[Start of Attachment]
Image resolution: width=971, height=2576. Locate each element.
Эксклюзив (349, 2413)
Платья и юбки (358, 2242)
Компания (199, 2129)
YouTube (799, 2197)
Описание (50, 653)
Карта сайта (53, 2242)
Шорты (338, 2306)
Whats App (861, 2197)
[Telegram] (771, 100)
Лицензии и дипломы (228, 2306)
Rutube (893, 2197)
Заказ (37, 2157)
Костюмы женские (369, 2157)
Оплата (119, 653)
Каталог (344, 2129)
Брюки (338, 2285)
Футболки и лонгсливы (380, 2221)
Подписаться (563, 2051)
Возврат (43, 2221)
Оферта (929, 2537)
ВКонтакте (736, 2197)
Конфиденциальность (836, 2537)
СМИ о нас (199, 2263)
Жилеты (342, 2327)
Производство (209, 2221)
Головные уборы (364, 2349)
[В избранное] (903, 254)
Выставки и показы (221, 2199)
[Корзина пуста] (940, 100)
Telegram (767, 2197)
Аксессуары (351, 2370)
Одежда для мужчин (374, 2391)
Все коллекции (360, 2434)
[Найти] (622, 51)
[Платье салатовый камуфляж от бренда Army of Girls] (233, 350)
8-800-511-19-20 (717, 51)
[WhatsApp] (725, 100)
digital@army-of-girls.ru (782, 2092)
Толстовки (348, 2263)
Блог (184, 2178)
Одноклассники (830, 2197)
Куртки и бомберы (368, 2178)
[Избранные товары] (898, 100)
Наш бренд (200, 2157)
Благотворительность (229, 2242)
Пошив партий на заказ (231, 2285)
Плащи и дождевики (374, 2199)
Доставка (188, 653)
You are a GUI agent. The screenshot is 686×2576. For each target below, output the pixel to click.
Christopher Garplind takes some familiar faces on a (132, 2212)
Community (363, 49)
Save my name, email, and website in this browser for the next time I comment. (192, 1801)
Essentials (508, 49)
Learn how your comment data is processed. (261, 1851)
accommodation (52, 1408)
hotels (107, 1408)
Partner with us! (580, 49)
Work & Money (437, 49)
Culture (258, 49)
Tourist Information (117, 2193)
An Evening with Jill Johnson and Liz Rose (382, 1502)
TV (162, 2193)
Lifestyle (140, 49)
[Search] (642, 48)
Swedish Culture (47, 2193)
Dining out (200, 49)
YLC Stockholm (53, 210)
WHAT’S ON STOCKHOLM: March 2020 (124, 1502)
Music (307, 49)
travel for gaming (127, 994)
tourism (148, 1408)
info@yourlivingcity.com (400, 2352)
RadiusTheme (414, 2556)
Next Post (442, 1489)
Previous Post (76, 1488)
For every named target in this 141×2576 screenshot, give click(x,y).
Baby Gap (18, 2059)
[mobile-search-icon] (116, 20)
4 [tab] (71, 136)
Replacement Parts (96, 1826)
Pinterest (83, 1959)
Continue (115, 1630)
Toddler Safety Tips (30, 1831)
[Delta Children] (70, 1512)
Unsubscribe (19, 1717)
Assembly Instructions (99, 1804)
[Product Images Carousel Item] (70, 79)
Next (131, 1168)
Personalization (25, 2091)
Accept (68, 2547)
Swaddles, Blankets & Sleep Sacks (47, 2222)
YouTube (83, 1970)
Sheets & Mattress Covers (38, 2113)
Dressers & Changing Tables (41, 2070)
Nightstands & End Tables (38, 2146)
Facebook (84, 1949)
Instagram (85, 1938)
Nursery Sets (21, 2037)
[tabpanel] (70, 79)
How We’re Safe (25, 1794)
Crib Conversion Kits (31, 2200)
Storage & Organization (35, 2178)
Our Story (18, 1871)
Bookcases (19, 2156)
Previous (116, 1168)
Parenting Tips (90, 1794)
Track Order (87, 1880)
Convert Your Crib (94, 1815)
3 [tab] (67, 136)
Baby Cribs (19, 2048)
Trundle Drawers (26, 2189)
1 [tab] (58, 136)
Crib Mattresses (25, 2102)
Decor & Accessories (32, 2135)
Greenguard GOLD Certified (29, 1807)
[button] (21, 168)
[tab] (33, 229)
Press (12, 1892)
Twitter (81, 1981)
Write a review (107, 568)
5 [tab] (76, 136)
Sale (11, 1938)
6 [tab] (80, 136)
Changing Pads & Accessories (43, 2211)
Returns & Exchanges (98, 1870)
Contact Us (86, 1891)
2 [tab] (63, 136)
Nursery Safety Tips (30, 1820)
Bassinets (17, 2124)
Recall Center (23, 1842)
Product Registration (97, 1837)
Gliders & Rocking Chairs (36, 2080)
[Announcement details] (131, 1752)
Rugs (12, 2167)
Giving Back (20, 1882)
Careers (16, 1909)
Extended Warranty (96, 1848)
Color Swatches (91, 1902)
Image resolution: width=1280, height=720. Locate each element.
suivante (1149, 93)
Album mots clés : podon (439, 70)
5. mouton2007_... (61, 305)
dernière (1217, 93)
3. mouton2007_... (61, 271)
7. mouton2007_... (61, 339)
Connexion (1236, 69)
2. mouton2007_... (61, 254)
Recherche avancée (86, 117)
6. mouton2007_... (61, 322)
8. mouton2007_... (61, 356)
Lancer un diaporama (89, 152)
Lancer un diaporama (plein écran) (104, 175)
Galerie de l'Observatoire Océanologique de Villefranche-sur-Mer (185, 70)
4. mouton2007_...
[End of Attachment]
What is required:
Type out the whole listing above exactly.

Completed task:
Image resolution: width=971, height=2576. Locate each element.
Эксклюзив (349, 2413)
Платья и юбки (358, 2242)
Компания (199, 2129)
YouTube (799, 2197)
Описание (50, 653)
Карта сайта (53, 2242)
Шорты (338, 2306)
Whats App (861, 2197)
[Telegram] (771, 100)
Лицензии и дипломы (228, 2306)
Rutube (893, 2197)
Заказ (37, 2157)
Костюмы женские (369, 2157)
Оплата (119, 653)
Каталог (344, 2129)
Брюки (338, 2285)
Футболки и лонгсливы (380, 2221)
Подписаться (563, 2051)
Возврат (43, 2221)
Оферта (929, 2537)
ВКонтакте (736, 2197)
Конфиденциальность (836, 2537)
СМИ о нас (199, 2263)
Жилеты (342, 2327)
Производство (209, 2221)
Головные уборы (364, 2349)
[В избранное] (903, 254)
Выставки и показы (221, 2199)
[Корзина пуста] (940, 100)
Telegram (767, 2197)
Аксессуары (351, 2370)
Одежда для мужчин (374, 2391)
Все коллекции (360, 2434)
[Найти] (622, 51)
[Платье салатовый камуфляж от бренда Army of Girls] (233, 350)
8-800-511-19-20 (717, 51)
[WhatsApp] (725, 100)
digital@army-of-girls.ru (782, 2092)
Толстовки (348, 2263)
Блог (184, 2178)
Одноклассники (830, 2197)
Куртки и бомберы (368, 2178)
[Избранные товары] (898, 100)
Наш бренд (200, 2157)
Благотворительность (229, 2242)
Пошив партий на заказ (231, 2285)
Плащи и дождевики (374, 2199)
Доставка (188, 653)
You are a GUI agent. The screenshot is 686×2576. For each target below, output the pixel to click.
Christopher Garplind takes some familiar faces on a (132, 2212)
Community (363, 49)
Save my name, email, and website in this browser for the next time I comment. (192, 1801)
Essentials (508, 49)
Learn how your comment data is processed. (261, 1851)
accommodation (52, 1408)
hotels (107, 1408)
Partner with us! (580, 49)
Work & Money (437, 49)
Culture (258, 49)
Tourist Information (117, 2193)
An Evening with Jill Johnson and Liz Rose (382, 1502)
TV (162, 2193)
Lifestyle (140, 49)
[Search] (642, 48)
Swedish Culture (47, 2193)
Dining out (200, 49)
YLC Stockholm (53, 210)
WHAT’S ON STOCKHOLM: March 2020 (124, 1502)
Music (307, 49)
travel for gaming (127, 994)
tourism (148, 1408)
info@yourlivingcity.com (400, 2352)
RadiusTheme (414, 2556)
Next Post (442, 1489)
Previous Post (76, 1488)
For every named target in this 141×2576 screenshot, give click(x,y).
Baby Gap (18, 2059)
[mobile-search-icon] (116, 20)
4 [tab] (71, 136)
Replacement Parts (96, 1826)
Pinterest (83, 1959)
Continue (115, 1630)
Toddler Safety Tips (30, 1831)
[Delta Children] (70, 1512)
Unsubscribe (19, 1717)
Assembly Instructions (99, 1804)
[Product Images Carousel Item] (70, 79)
Next (131, 1168)
Personalization (25, 2091)
Accept (68, 2547)
Swaddles, Blankets & Sleep Sacks (47, 2222)
YouTube (83, 1970)
Sheets & Mattress Covers (38, 2113)
Dressers & Changing Tables (41, 2070)
Nightstands & End Tables (38, 2146)
Facebook (84, 1949)
Instagram (85, 1938)
Nursery Sets (21, 2037)
[tabpanel] (70, 79)
How We’re Safe (25, 1794)
Crib Conversion Kits (31, 2200)
Storage & Organization (35, 2178)
Our Story (18, 1871)
Bookcases (19, 2156)
Previous (116, 1168)
Parenting Tips (90, 1794)
Track Order (87, 1880)
Convert Your Crib (94, 1815)
3 [tab] (67, 136)
Baby Cribs (19, 2048)
Trundle Drawers (26, 2189)
1 [tab] (58, 136)
Crib Mattresses (25, 2102)
Decor & Accessories (32, 2135)
Greenguard GOLD Certified (29, 1807)
[button] (21, 168)
[tab] (33, 229)
Press (12, 1892)
Twitter (81, 1981)
Write a review (107, 568)
5 [tab] (76, 136)
Sale (11, 1938)
6 [tab] (80, 136)
Changing Pads & Accessories (43, 2211)
Returns & Exchanges (98, 1870)
Contact Us (86, 1891)
2 [tab] (63, 136)
Nursery Safety Tips (30, 1820)
Bassinets (17, 2124)
Recall Center (23, 1842)
Product Registration (97, 1837)
Gliders & Rocking Chairs (36, 2080)
[Announcement details] (131, 1752)
Rugs (12, 2167)
Giving Back (20, 1882)
Careers (16, 1909)
Extended Warranty (96, 1848)
Color Swatches (91, 1902)
Image resolution: width=1280, height=720. Locate each element.
suivante (1149, 93)
Album mots clés : podon (439, 70)
5. mouton2007_... (61, 305)
dernière (1217, 93)
3. mouton2007_... (61, 271)
7. mouton2007_... (61, 339)
Connexion (1236, 69)
2. mouton2007_... (61, 254)
Recherche avancée (86, 117)
6. mouton2007_... (61, 322)
8. mouton2007_... (61, 356)
Lancer un diaporama (89, 152)
Lancer un diaporama (plein écran) (104, 175)
Galerie de l'Observatoire Océanologique de Villefranche-sur-Mer (185, 70)
4. mouton2007_...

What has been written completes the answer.